The paper tackles the problem of accurately assessing ganglion cell density in Hirschsprung's disease diagnosis by developing GanglionNet, an automated deep learning method that achieves 97.49% detection accuracy compared to expert manual counting.

Hirschsprungs disease (HD) is a birth defect which is diagnosed and managed by multiple medical specialties such as pediatric gastroenterology, surgery, radiology, and pathology. HD is characterized by absence of ganglion cells in the distal intestinal tract with a gradual normalization of ganglion cell numbers in adjacent upstream bowel, termed as the transition zone (TZ).

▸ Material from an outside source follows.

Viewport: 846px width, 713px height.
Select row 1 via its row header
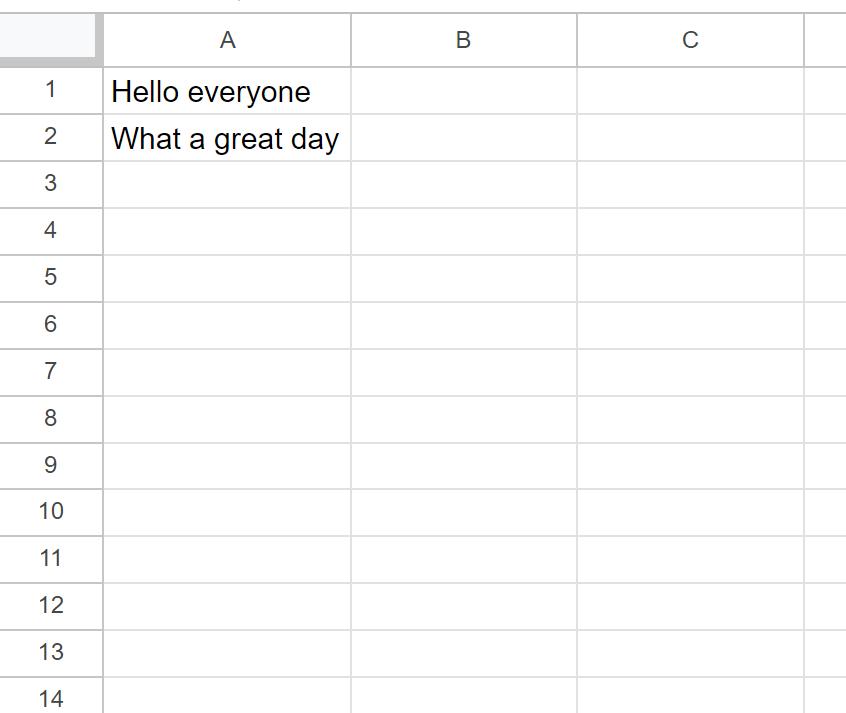tap(51, 91)
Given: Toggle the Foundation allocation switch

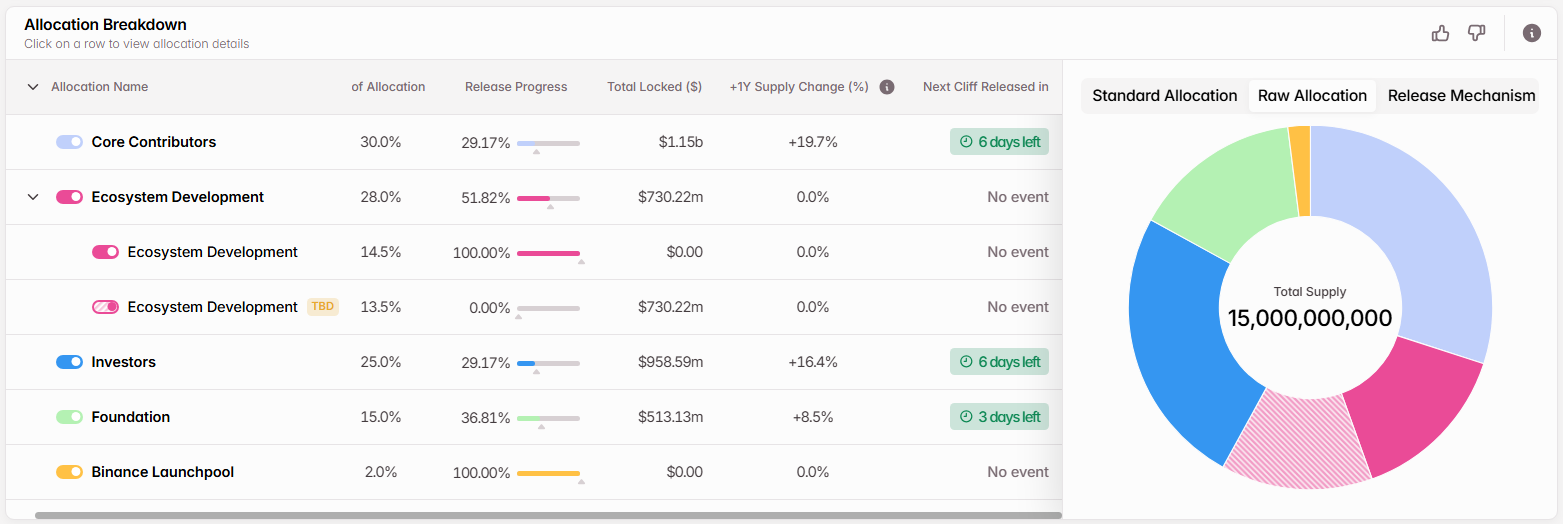Looking at the screenshot, I should (69, 417).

Definitive surgical management to remove the abnormal bowel requires accurate assessment of ganglion cell density in histological sections from the TZ, which is difficult, time-consuming and prone to operator error. We present an automated method to detect and count immunostained ganglion cells using a new NABLA_N network based deep learning (DL) approach, called GanglionNet. The morphological image analysis methods are applied for refinement of the regions for counting of the cells and define ganglia regions (a set of ganglion cells) from the predicted masks. The proposed model is trained with single point annotated samples by the expert pathologist. The GanglionNet is tested on ten completely new High Power Field (HPF) images with dimension of 2560x1920 pixels and the outputs are compared against the manual counting results by the expert pathologist. The proposed method shows a robust 97.49% detection accuracy for ganglion cells, when compared to counts by the expert pathologist, which demonstrates the robustness of GanglionNet. The proposed DL based ganglion cell detection and counting method will simplify and standardize TZ diagnosis for HD patients.